When the particle size of the iron source and the magnesium source is less than 1.0 mu m, the prepared oxygen carrier can be further ensured to have higher strength and activity.
Specifically, the mixed slurry is a magnesium source, an iron source and an alumina sol which are uniformly mixed by adopting mechanical equipment. Thus obtaining the product.
Or the mixed slurry is obtained by uniformly mixing a magnesium source, an iron source, pseudo-boehmite and nitric acid by adopting mechanical equipment, and the alumina sol is obtained by reacting boehmite with nitric acid. Preferably, the mixed slurry is prepared by adding a magnesium source, an iron source and boehmite into a nitric acid solution with the concentration of 0.05-5%, and uniformly mixing by adopting mechanical equipment.

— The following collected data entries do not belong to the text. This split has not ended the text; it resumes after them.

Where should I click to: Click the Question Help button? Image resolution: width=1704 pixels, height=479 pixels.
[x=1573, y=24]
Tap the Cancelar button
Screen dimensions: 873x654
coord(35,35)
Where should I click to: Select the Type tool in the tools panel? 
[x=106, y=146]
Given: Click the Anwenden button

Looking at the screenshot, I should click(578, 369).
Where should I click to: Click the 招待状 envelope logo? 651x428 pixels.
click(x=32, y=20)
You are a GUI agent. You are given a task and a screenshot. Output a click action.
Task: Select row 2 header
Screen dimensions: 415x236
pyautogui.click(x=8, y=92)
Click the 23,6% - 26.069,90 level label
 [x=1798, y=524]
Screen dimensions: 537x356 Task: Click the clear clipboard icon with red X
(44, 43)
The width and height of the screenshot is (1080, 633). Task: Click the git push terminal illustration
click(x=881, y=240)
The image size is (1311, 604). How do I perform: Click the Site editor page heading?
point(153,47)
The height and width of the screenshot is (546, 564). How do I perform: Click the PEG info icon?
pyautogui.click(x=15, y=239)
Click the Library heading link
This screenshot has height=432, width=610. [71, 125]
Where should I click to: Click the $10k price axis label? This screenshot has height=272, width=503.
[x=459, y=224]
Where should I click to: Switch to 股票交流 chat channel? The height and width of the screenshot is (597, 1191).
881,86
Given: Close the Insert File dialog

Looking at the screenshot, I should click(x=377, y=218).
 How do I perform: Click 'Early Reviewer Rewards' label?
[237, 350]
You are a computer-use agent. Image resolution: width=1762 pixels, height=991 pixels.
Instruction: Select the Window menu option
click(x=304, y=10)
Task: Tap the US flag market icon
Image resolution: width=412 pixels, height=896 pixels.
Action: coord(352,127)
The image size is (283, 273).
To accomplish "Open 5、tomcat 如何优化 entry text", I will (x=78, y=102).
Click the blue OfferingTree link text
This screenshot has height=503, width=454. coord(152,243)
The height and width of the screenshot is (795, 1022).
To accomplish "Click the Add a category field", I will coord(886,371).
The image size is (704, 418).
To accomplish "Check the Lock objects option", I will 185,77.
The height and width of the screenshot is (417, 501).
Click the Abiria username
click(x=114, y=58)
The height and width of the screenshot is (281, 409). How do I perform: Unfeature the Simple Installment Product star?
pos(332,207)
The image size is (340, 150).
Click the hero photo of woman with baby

And S2, spray drying the mixed slurry to obtain a solid material.
S3, roasting the solid material at the temperature of 500-1000 ℃ to obtain the oxygen carrier.
Solid content of the slurry (mass of iron source + mass of magnesium oxide + Al)2O3Mass)/total mass of slurry
Al in alumina sol and pseudo-boehmite2O3And (4) calculating.
The hydrogen-producing oxygen carrier provided by the embodiment of the invention is prepared by adopting the preparation method provided by the invention. Because the oxygen carrier is prepared by the preparation method provided by the invention, the particle size of the oxygen carrier is in normal distribution, and the fluidization performance is excellent; the prepared oxygen carrier has smaller grain diameter than that of the fixed bed, large specific surface area and quick reaction; the oxygen carrier has high strength, low abrasion, no need of a large amount of supplements in the using process, less dust and low requirement on dust removal equipment.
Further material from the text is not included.